Most Common Pitching Injuries
and How to Prevent Them

Pitching injuries prevention should be a top priority for every coach, parent, and player. Nothing derails a season faster than an injured arm. One week your ace is cruising, the next he’s sidelined with shoulder or elbow pain. Many pitchers also head into summer ball already overused from school seasons, and without proper recovery, the risks rise even higher.

The good news is that most common pitching injuries are preventable. The solution isn’t simply more rest or fewer pitches — it’s smarter training, better movement, and catching red flags early. In this article, we’ll break down the three most common pitching injuries and show you how to help players avoid them.

Injury #1: Shoulder Tightness or Rotator Cuff Strain

Rotator cuff muscles take constant stress during the throwing motion. Without proper warm-ups or recovery, they tighten and fatigue — limiting performance and leading to strain.

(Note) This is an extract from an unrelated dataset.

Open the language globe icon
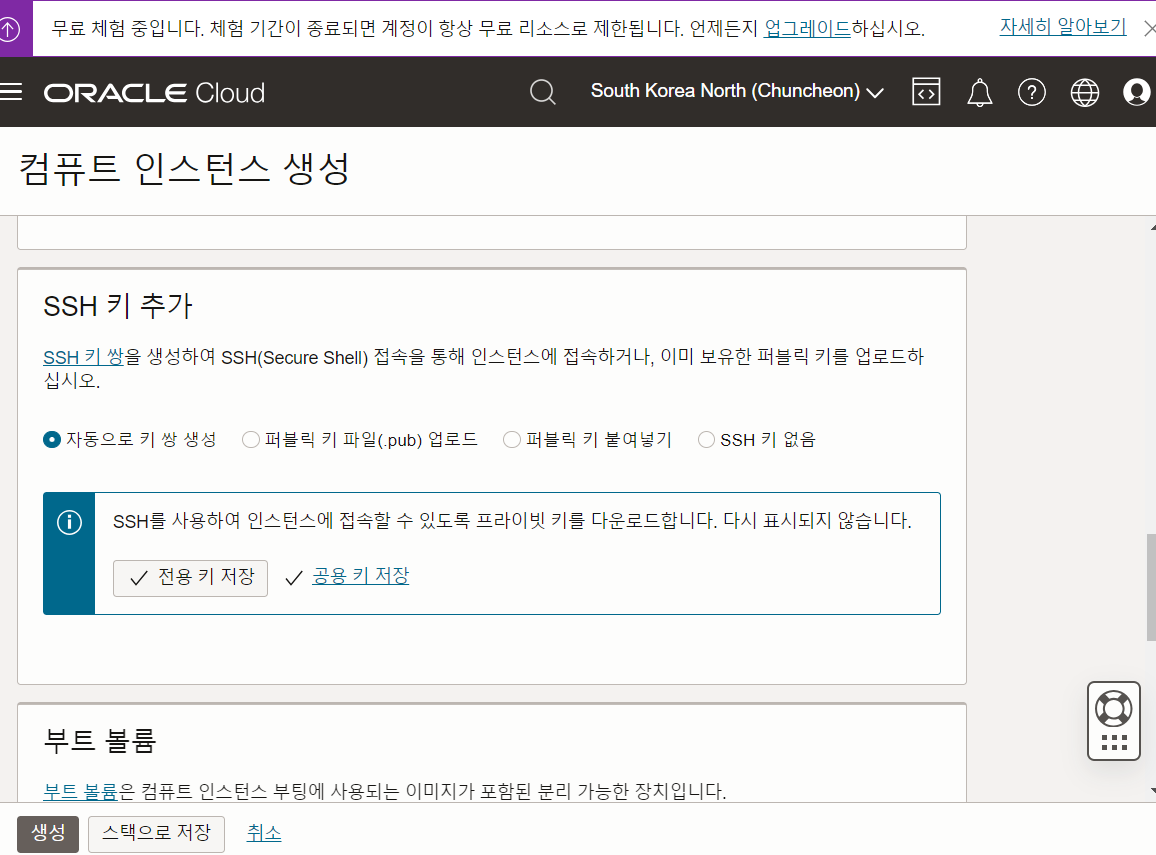 (1084, 92)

Prevention Tips for Coaches and Parents:

  • Build daily mobility and stretching into routines

  • Watch for shrugging or reduced follow-through

  • Monitor fatigue levels closely, especially in starters

Zach Remillard using a mobility ball against the wall to target the posterior shoulder for recovery.
Place a lacrosse ball on the back of the throwing shoulder and support the throwing arm with your opposite hand at a 90-degree angle. Slowly roll forward and backward, turning your body slightly. Reposition the ball as needed to stay on the back of the shoulder. Continue for about 3 minutes, focusing on tender spots until they begin to release.

Injury #2: UCL Irritation or “Elbow Tightness”

Stress on the UCL, also known as the “Tommy John ligament,” shows up as soreness inside the elbow. Often it’s a mechanics issue — when the shoulder or trunk isn’t driving power, the elbow pays the price.

Prevention Tips:

  • Emphasize full-body mechanics (power from the hips and trunk)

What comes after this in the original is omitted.